### SOURCE INFORMATION

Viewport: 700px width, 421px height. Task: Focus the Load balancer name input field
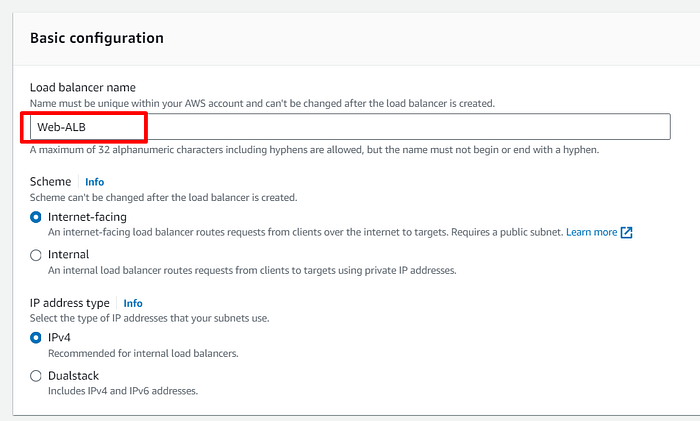pyautogui.click(x=350, y=127)
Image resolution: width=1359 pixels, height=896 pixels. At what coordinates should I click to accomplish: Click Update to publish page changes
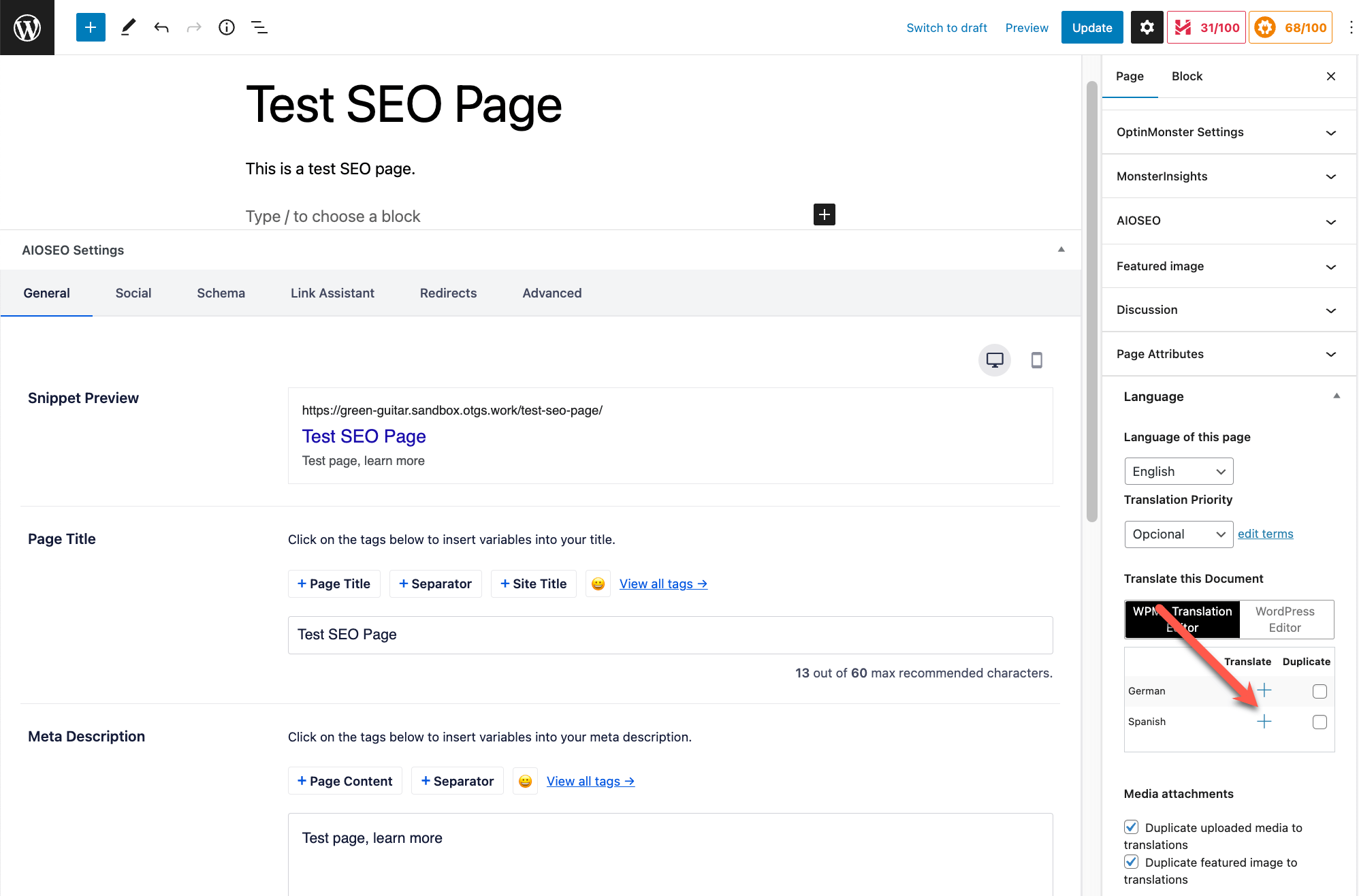point(1091,27)
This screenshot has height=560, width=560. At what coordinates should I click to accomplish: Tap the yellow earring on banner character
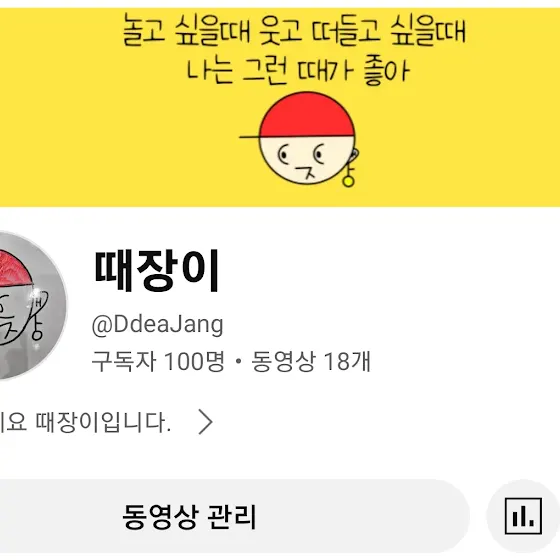click(x=348, y=181)
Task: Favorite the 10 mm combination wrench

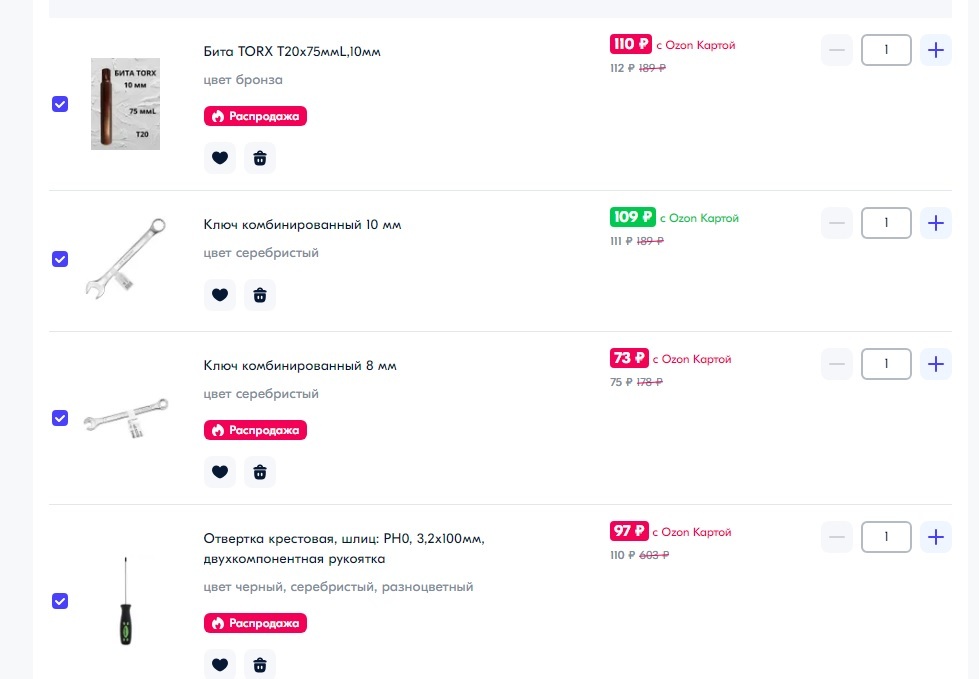Action: [x=220, y=295]
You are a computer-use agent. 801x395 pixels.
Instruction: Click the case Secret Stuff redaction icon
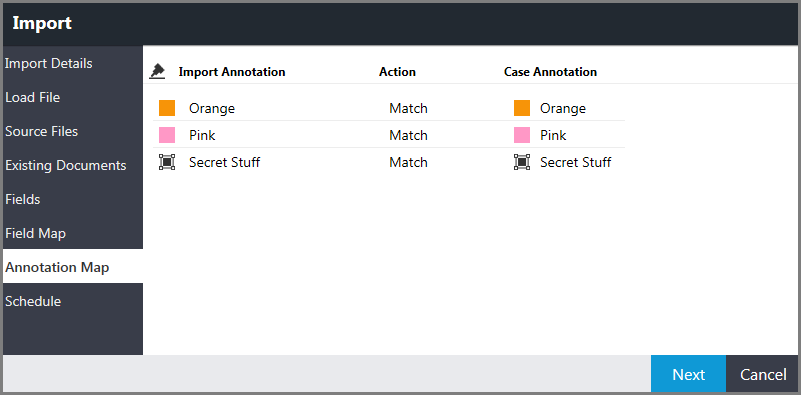522,162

######

Please copy, exactly as written, the lines from the one that contains "Instruction: Click the" through the end of the records, both ends included. Do not include the pictures.

WRITTEN ANSWER:
Instruction: Click the case Secret Stuff redaction icon
522,162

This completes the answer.